The duqling
R package contains a wide variety of test functions for
UQ. The goal of duqling
is to facilitate reproducible UQ research by
providing a large number of test functions, datasets, and automated
simulation studies. The main functionality of duqling
includes.
- A large library of test functions (see
quack()
function) with consistent usage and (optional) internal scaling which allows for inputs to be generated on the unit hyper-rectangle. - A large library of UQ datasets (see
data_quack()
function) which are stored in the affiliated UQDataverse. - Automated simulation studies for emulation (see
run_sim_study()
for test functions andrun_sim_study_data()

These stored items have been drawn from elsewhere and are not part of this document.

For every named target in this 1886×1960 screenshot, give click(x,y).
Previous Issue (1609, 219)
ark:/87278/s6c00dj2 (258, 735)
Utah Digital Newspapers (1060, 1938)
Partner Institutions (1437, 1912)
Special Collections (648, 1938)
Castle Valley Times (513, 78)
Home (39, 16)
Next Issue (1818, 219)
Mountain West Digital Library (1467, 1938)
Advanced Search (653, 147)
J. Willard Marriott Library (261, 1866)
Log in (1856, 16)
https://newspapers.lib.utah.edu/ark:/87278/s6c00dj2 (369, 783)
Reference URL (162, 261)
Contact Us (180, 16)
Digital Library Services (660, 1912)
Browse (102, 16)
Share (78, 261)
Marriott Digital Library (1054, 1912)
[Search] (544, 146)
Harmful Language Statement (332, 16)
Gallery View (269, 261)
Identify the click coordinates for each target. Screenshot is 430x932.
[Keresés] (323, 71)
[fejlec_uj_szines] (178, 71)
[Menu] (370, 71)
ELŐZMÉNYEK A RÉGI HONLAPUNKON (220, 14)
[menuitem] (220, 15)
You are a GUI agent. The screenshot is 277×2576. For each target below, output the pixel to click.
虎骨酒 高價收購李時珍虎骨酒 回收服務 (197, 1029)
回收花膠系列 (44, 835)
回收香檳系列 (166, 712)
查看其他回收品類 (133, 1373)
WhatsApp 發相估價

for datasets) which internally generates unique random seeds, allowing for direct comparison of results across papers and time.
To install the duqling
package, type
# install.packages("devtools")
devtools::install_github("knrumsey/duqling")
library(duqling)
A master list of all functions found in the duqling
package can be
found with the command
duqling::quack()
#> fname input_dim input_cat response_type stochastic noise
#> 1 const_fn 1 FALSE uni n 0.0000
#> 2 grlee1 1 FALSE uni n 1.3059
#> 3 banana 2 FALSE uni n 360.2585
#> 4 dms_additive 2 FALSE uni n 1.0061
#> 5 dms_complicated 2 FALSE uni n 1.0001
#> 6 dms_harmonic 2 FALSE uni n 0.9132
#> 7 dms_radial 2 FALSE uni n 1.0098
#> 8 dms_simple 2 FALSE uni n 0.9708
#> 9 foursquare 2 FALSE uni n 0.3843
#> 10 grlee2 2 FALSE uni n 0.0847
#> 11 lim_non_polynomial 2 FALSE uni n 1.9162
#> 12 lim_polynomial 2 FALSE uni n 1.6335
#> 13 micwicz 2 FALSE uni n 0.3547
#> 14 ripples 2 FALSE uni n 0.0797
#> 15 simple_poly 2 FALSE uni n 0.4775
#> 16 squiggle 2 FALSE uni n 0.5098
#> 17 twin_galaxies 2 FALSE uni n 1.0119
#> 18 const_fn3 3 FALSE uni n 0.0000
#> 19 detpep_curve 3 FALSE uni n 35.8406
#> 20 ishigami 3 FALSE uni n 3.7212
#> 21 sharkfin 3 FALSE uni n 0.2873
#> 22 simple_machine 3 FALSE func n NA
#> 23 vinet 3 FALSE func n NA
#> 24 ocean_circ 4 FALSE uni y 13.5659
#> 25 pollutant 4 FALSE func n NA
#> 26 pollutant_uni 4 FALSE uni n 0.8257
#> 27 friedman 5 FALSE uni n 4.8579
#> 28 simple_machine_cm 5 FALSE func n NA
#> 29 stochastic_piston 5 FALSE uni y 0.1356
#> 30 circuit 6 FALSE uni n 1.1740
#> 31 grlee6 6 FALSE uni n 0.7268
#> 32 piston 7 FALSE uni n 0.1357
#> 33 borehole 8 FALSE uni n 112.6912
#> 34 borehole_low_fidelity 8 FALSE uni n 89.6763
#> 35 detpep8 8 FALSE uni n 36.3133
#> 36 robot 8 FALSE uni n 0.5275
#> 37 dts_sirs 9 FALSE func y NA
#> 38 friedman10 10 FALSE uni n 4.8579
#> 39 wingweight 10 FALSE uni n 46.7888
#> 40 const_fn15 15 FALSE uni n 0.0000
#> 41 friedman20 20 FALSE uni n 4.8579
#> 42 welch20 20 FALSE uni n 2.0899
A list of all functions meeting certain criterion can be found with the command
duqling::quack(input_dim=4:7, stochastic="n")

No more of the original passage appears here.